*Brief:* Your output should be the lines from the start of the data through the line containing "Viewport: 467px width, 323px height.", exactly and nothing more.

+--

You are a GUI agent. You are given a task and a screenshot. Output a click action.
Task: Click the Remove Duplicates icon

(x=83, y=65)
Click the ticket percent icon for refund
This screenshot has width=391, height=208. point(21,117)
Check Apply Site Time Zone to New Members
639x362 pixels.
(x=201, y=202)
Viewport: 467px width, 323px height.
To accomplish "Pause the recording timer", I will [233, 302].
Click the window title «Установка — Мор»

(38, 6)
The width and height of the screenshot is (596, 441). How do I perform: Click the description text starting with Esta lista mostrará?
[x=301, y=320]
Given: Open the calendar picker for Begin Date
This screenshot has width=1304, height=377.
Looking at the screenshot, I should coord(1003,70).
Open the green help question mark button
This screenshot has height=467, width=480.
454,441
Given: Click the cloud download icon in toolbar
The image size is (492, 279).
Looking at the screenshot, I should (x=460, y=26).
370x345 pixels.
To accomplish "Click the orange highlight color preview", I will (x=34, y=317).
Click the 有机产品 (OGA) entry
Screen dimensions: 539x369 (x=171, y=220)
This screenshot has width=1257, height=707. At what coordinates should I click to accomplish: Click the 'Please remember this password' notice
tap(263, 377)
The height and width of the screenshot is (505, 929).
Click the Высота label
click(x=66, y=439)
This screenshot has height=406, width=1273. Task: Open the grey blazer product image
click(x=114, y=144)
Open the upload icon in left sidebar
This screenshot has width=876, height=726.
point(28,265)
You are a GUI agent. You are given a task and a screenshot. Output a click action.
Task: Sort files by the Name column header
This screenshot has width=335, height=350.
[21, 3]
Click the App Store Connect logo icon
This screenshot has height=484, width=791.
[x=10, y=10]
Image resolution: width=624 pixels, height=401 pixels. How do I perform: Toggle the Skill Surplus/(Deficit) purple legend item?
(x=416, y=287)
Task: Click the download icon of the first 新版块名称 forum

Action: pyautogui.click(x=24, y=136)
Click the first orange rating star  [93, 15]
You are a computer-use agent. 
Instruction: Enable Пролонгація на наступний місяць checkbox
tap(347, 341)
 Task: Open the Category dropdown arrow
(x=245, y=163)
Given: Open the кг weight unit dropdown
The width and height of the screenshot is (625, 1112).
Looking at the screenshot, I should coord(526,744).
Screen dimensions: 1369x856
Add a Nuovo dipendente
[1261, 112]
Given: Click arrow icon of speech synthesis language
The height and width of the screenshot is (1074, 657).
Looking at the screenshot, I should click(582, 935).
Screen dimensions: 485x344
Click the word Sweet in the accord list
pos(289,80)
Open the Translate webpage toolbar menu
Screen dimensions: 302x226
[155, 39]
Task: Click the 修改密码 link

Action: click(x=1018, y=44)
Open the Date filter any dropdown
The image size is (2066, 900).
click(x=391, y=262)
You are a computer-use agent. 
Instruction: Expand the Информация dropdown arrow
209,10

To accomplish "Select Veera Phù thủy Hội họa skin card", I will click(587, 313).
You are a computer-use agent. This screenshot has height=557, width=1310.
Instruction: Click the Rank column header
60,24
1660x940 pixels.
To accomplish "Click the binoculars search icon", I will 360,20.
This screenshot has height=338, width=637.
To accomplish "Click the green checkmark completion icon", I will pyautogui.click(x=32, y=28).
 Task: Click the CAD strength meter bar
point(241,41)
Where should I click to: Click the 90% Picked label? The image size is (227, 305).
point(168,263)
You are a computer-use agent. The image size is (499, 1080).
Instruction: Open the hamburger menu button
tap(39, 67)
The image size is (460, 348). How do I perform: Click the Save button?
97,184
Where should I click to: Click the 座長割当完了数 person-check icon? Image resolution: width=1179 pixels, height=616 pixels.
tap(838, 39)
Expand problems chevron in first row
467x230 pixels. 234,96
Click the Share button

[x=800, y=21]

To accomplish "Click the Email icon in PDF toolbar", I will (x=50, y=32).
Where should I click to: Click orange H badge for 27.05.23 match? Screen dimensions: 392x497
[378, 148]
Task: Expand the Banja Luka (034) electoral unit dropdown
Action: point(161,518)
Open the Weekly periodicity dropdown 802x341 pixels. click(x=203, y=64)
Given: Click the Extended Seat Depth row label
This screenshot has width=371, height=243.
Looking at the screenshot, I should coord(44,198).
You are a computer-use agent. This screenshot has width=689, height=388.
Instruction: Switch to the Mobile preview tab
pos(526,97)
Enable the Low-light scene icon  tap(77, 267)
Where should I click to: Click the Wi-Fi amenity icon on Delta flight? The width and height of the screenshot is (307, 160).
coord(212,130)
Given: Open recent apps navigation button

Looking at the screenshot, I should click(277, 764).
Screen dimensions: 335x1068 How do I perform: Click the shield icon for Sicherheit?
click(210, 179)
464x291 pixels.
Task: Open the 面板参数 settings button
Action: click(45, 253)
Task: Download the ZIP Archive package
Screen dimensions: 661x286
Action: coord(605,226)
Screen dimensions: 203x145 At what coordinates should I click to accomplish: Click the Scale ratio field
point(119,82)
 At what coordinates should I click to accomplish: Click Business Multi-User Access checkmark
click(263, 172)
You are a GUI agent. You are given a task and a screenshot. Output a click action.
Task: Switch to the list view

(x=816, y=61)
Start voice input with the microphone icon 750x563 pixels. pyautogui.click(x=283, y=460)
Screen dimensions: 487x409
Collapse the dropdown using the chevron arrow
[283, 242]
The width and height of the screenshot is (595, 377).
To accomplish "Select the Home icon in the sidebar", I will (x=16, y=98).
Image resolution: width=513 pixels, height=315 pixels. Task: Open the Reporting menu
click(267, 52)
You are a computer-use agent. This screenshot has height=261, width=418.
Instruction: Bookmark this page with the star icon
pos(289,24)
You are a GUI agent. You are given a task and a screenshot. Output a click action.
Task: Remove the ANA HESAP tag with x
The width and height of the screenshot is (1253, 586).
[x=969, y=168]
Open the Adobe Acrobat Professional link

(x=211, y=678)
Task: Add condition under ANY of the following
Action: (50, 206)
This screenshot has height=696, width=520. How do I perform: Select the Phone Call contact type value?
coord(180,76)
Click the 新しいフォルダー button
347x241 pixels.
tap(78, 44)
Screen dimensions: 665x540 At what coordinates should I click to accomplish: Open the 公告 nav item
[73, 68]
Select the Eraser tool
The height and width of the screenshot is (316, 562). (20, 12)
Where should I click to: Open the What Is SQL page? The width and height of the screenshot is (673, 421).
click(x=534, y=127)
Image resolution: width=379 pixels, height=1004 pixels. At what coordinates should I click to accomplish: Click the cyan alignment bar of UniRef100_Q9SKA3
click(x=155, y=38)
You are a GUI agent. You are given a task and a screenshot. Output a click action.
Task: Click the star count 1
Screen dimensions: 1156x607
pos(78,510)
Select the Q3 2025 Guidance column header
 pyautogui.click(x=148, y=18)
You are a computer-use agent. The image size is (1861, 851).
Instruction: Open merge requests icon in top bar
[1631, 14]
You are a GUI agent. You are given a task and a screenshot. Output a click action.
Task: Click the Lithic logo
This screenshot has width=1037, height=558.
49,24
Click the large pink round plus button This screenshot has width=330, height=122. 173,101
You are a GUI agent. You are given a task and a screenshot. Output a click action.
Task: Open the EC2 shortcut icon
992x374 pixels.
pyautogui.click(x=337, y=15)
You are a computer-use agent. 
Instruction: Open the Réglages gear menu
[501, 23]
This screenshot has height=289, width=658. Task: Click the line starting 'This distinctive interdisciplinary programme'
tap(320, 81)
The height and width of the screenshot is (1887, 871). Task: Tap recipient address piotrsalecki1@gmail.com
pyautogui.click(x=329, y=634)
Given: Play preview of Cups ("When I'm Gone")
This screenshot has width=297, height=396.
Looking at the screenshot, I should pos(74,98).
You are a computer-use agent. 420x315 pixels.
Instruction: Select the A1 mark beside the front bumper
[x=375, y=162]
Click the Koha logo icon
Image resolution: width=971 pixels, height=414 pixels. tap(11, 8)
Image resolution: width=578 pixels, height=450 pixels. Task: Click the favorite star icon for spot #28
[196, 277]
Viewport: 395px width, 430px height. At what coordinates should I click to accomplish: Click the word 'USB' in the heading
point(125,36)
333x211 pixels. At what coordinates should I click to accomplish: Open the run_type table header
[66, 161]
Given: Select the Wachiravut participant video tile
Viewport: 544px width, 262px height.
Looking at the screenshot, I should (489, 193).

+--

*Written answer:*
You are a GUI agent. You are given a task and a screenshot. Output a click action.
Task: Click the Remove Duplicates icon

(x=83, y=65)
Click the ticket percent icon for refund
This screenshot has width=391, height=208. point(21,117)
Check Apply Site Time Zone to New Members
639x362 pixels.
(x=201, y=202)
Viewport: 467px width, 323px height.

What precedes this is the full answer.